The brand partnered with Amperity to address these challenges, leveraging its advanced customer data platform (CDP) to build a comprehensive, always-on Customer 360 database. Amperity’s identity resolution and audience expansion technologies played a critical role in bridging the gap between fragmented transaction data and actionable insights.
Amperity’s patented identity resolution layer unified online and offline first-party data, stitching together disparate records from store transactions, loyalty programs, Wi-Fi registrations, and location data. By probabilistically matching records across these systems, Amperity created a persistent identity graph that provided a holistic view of each customer. This process helped the brand deduplicate multiple loyalty memberships and accurately link customers to their transaction histories.
To unlock insights from non-loyalty customers, Amperity deployed its audience expansion technology, which intelligently analysed sparse transactional data, such as credit card purchases, to identify potential customer identities. By incorporating behavioural data, purchase patterns, and predictive analytics, the brand uncovered 30-50 per cent of previously unknown in-store customers. This dramatically expanded the marketable audience, enabling the brand to engage these customers through digital and direct mail marketing.

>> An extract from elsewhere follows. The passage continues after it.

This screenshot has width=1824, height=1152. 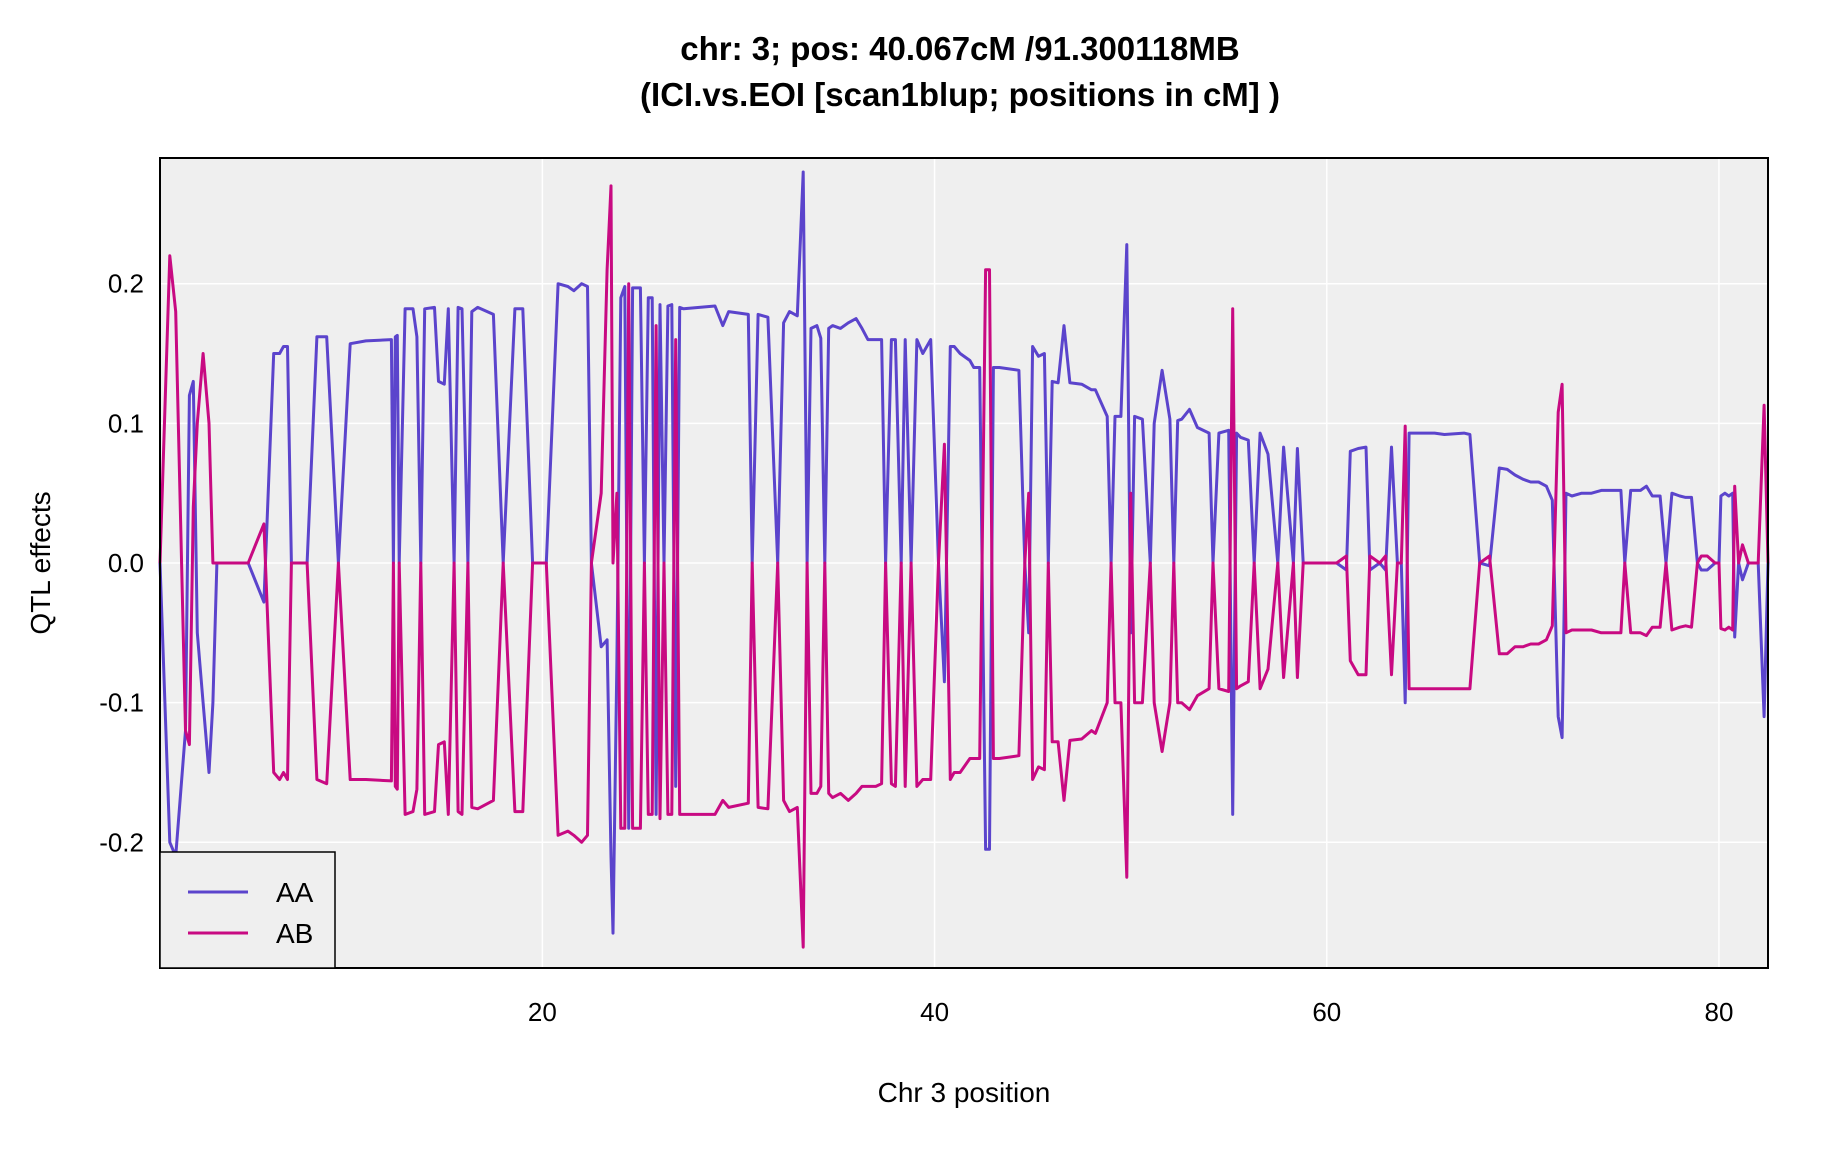 I want to click on legend-box, so click(x=248, y=910).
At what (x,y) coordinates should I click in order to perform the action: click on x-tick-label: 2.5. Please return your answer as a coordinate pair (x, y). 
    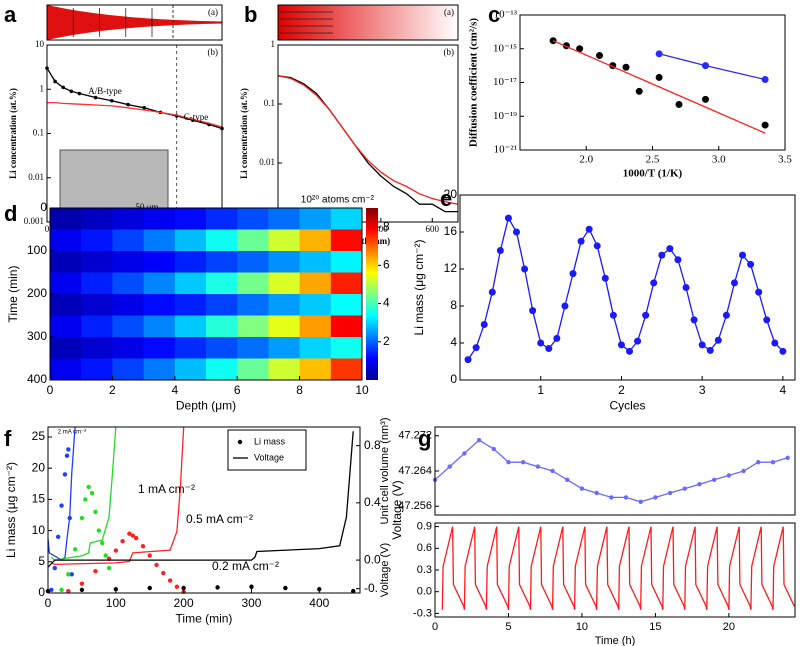
    Looking at the image, I should click on (653, 159).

The results were transformative. The brand increased its marketable audience by 144 per cent and built a unified Customer 360 database that integrates billions of historical records with over 30 million new records daily. With a clearer picture of its entire customer base, the brand optimised media spending by suppressing existing loyal customers from paid campaigns and reallocating the budget toward new customer acquisition. Additionally, it improved marketing effectiveness by matching in-store transactions with digital impressions, enhancing attribution and ROI tracking.
Beyond marketing gains, integrating Amperity’s platform supported compliance with data privacy regulations like the California Consumer Privacy Act (CCPA), allowing the brand to maintain consumer trust. By leveraging data-driven insights, the company transformed its customer engagement strategy, ensuring that every customer—loyalty member or not—receives a personalised and seamless experience.
The evolving role of AI in customer data
As AI advances, businesses must prioritise data accuracy to benefit from AI-driven personalisation. Identity resolution is the foundation upon which the future of customer engagement is built. “When generative AI emerged, many brands saw it as a way to personalise at scale,” Gordon concludes. “The marginal cost of content creation dropped to near zero. However, this is only useful if you have a robust data foundation. Without it, you end up with even more irrelevant messages and emails. You cannot take advantage of AI-driven personalisation without first solving the underlying data issue.”
The message is clear: Businesses that continue to rely on outdated identity resolution methods will fall behind. Those that use AI to create a unified, accurate customer identity will unlock greater personalisation, stronger customer loyalty, and higher revenue. Those who hesitate risk being left in the past, unable to effectively engage customers in an increasingly AI-driven world.